- Records for the exercise:
+++

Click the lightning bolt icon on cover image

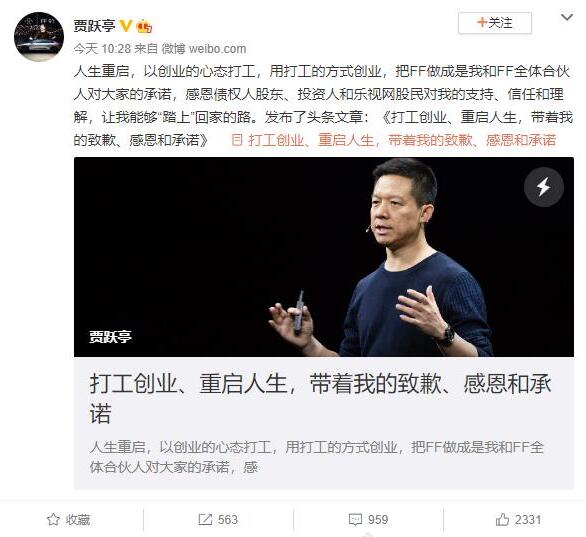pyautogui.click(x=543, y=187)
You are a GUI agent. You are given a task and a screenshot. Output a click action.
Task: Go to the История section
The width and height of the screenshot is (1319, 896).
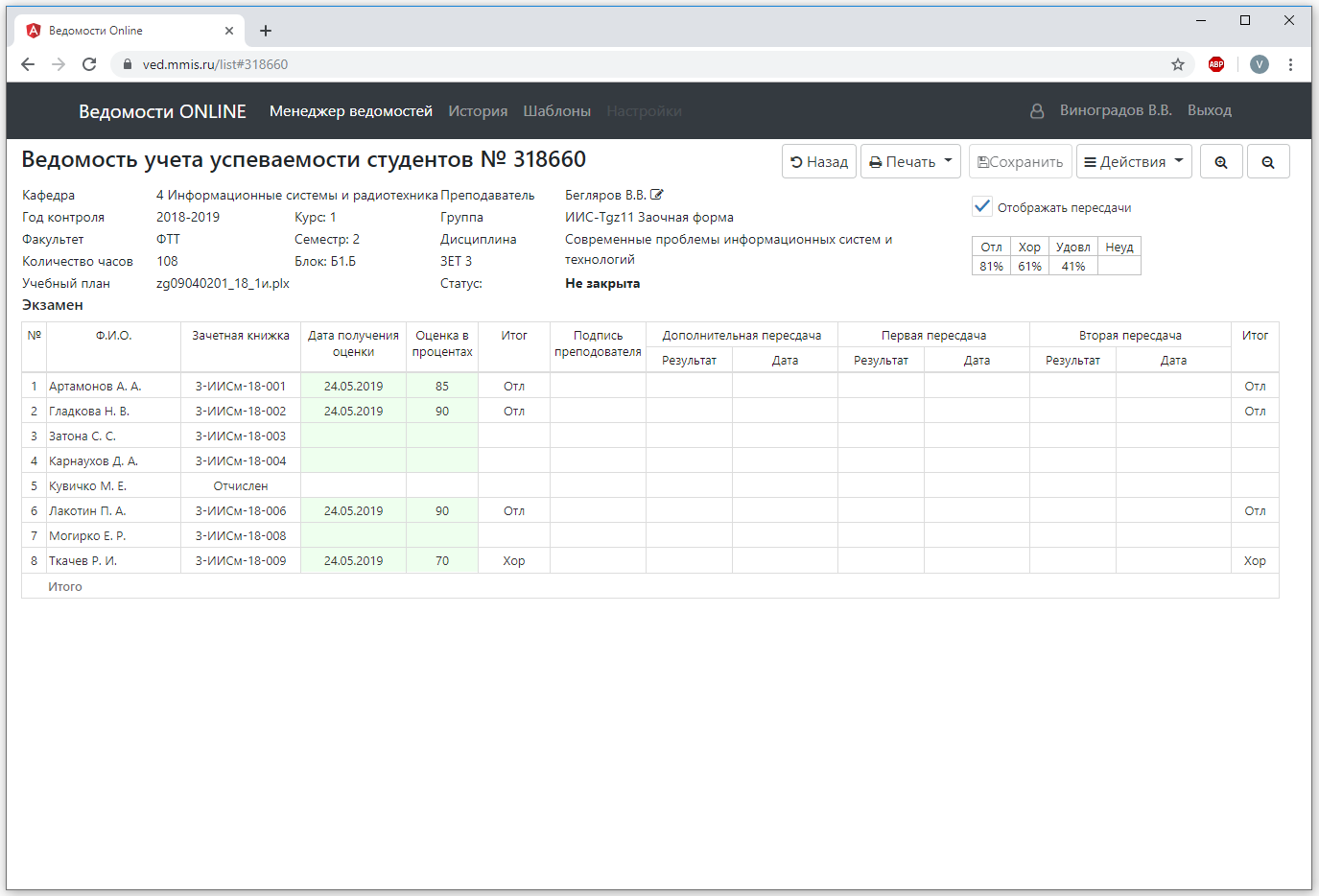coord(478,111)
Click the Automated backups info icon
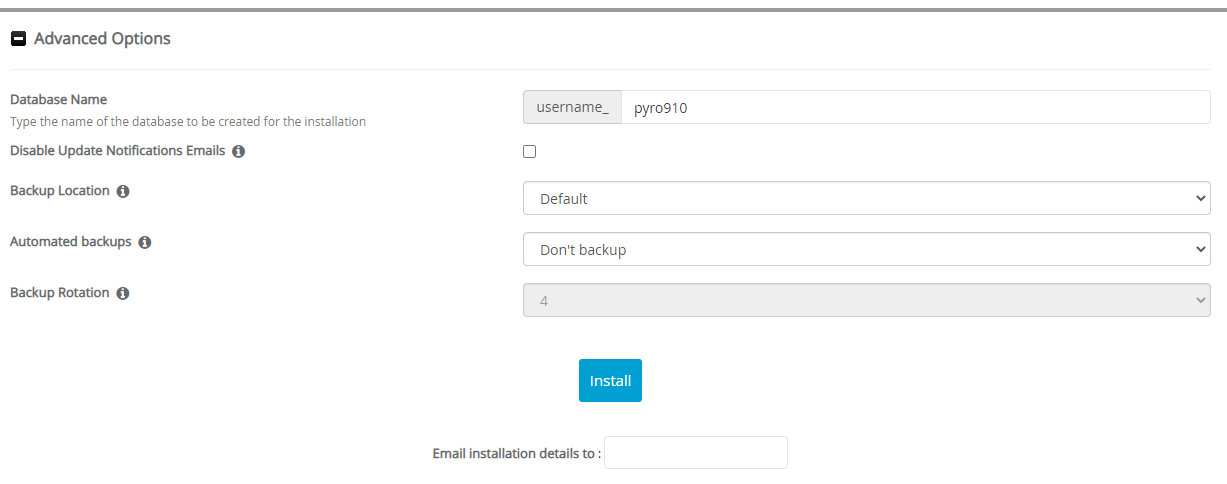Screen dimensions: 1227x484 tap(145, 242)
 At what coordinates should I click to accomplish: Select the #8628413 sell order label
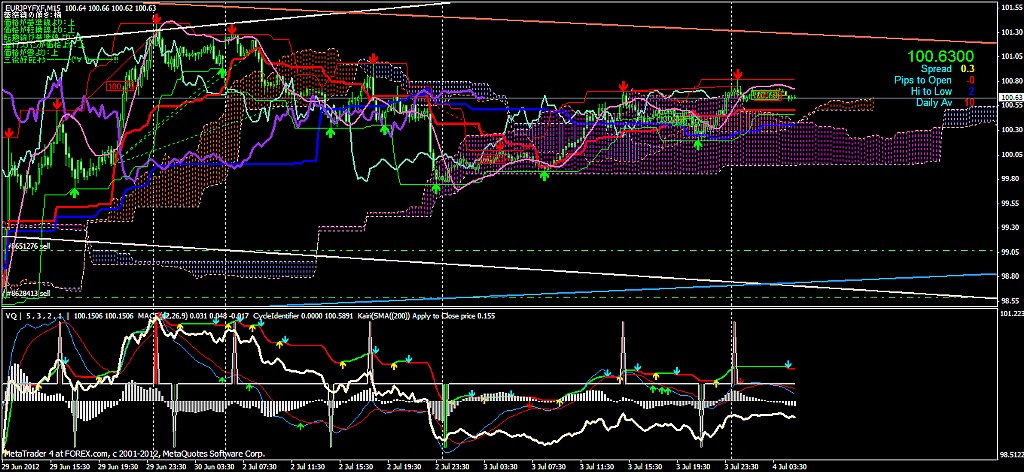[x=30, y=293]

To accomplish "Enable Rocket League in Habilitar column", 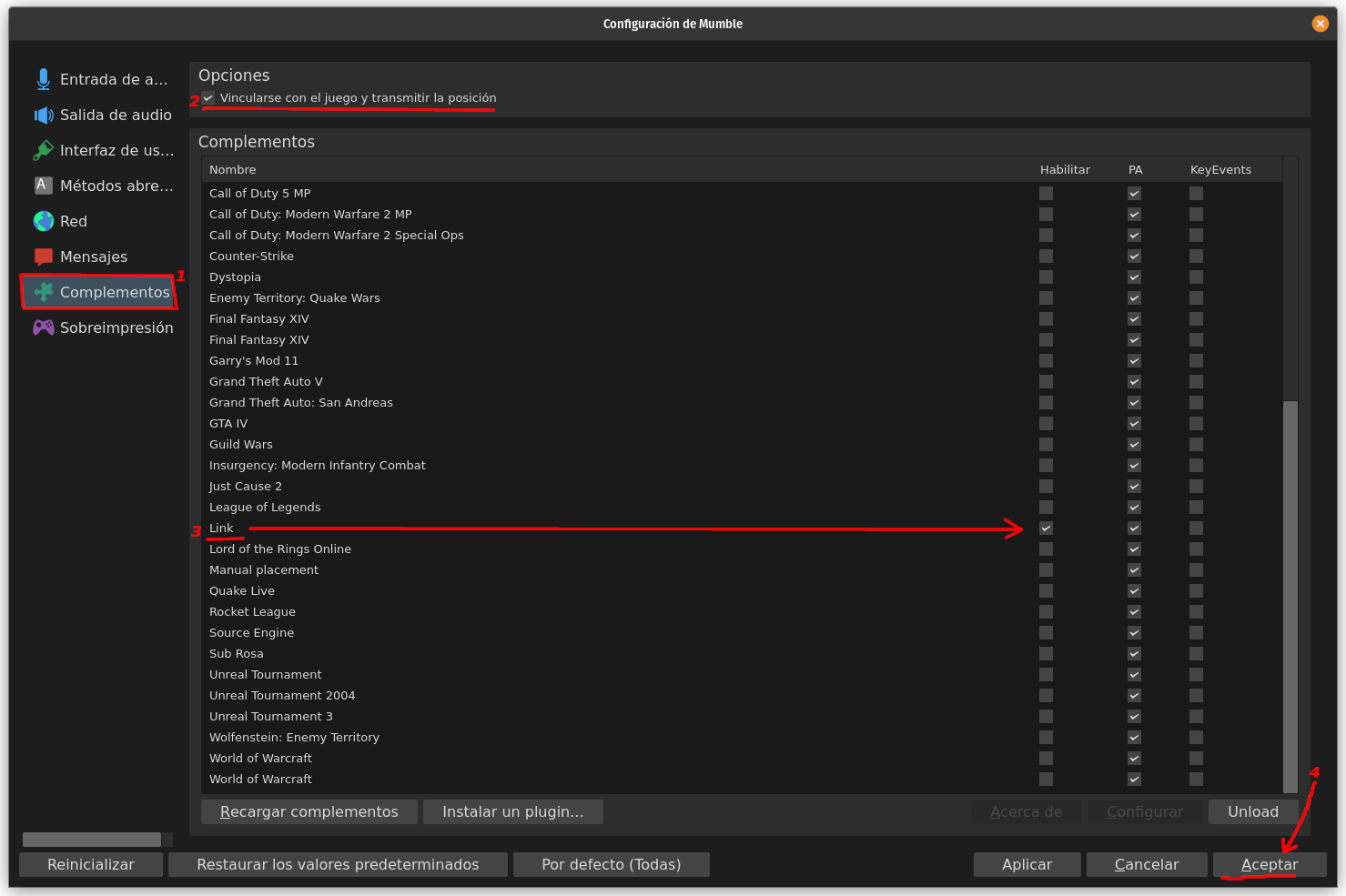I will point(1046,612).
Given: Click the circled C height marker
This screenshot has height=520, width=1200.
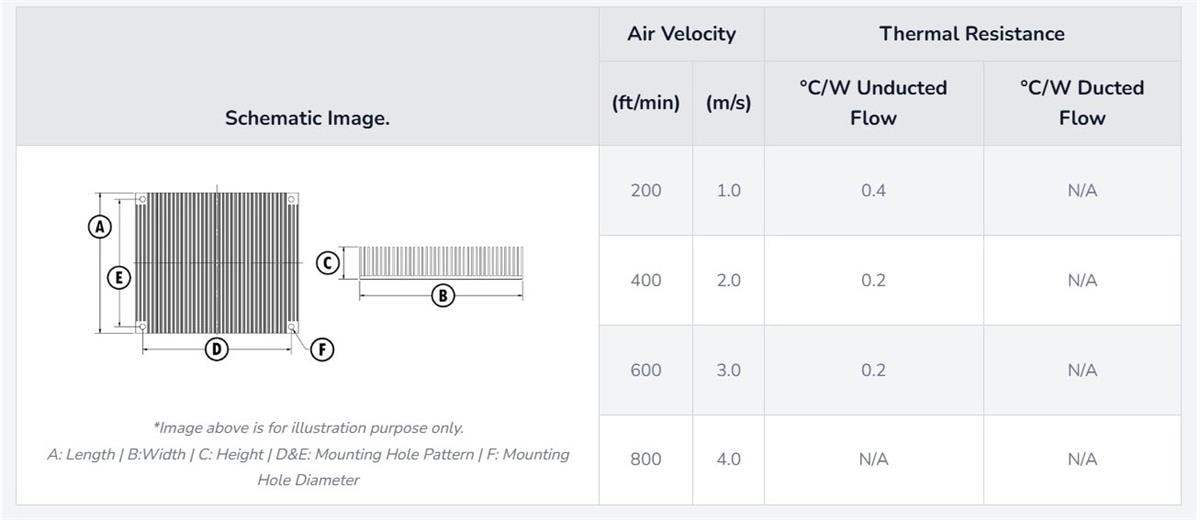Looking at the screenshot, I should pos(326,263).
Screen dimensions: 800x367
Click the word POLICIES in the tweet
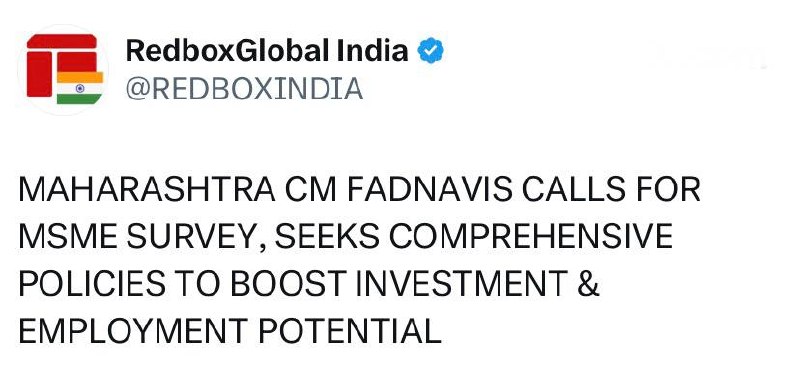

+++

- Work request:
Once the line containing "Given: Click the circled C height marker" has been found, write out exactly that line and each one after it through the end of the data, leaving out every picture.

- Answer to this exercise:
Given: Click the circled C height marker
This screenshot has height=520, width=1200.
Looking at the screenshot, I should pos(326,263).
Screen dimensions: 800x367
Click the word POLICIES in the tweet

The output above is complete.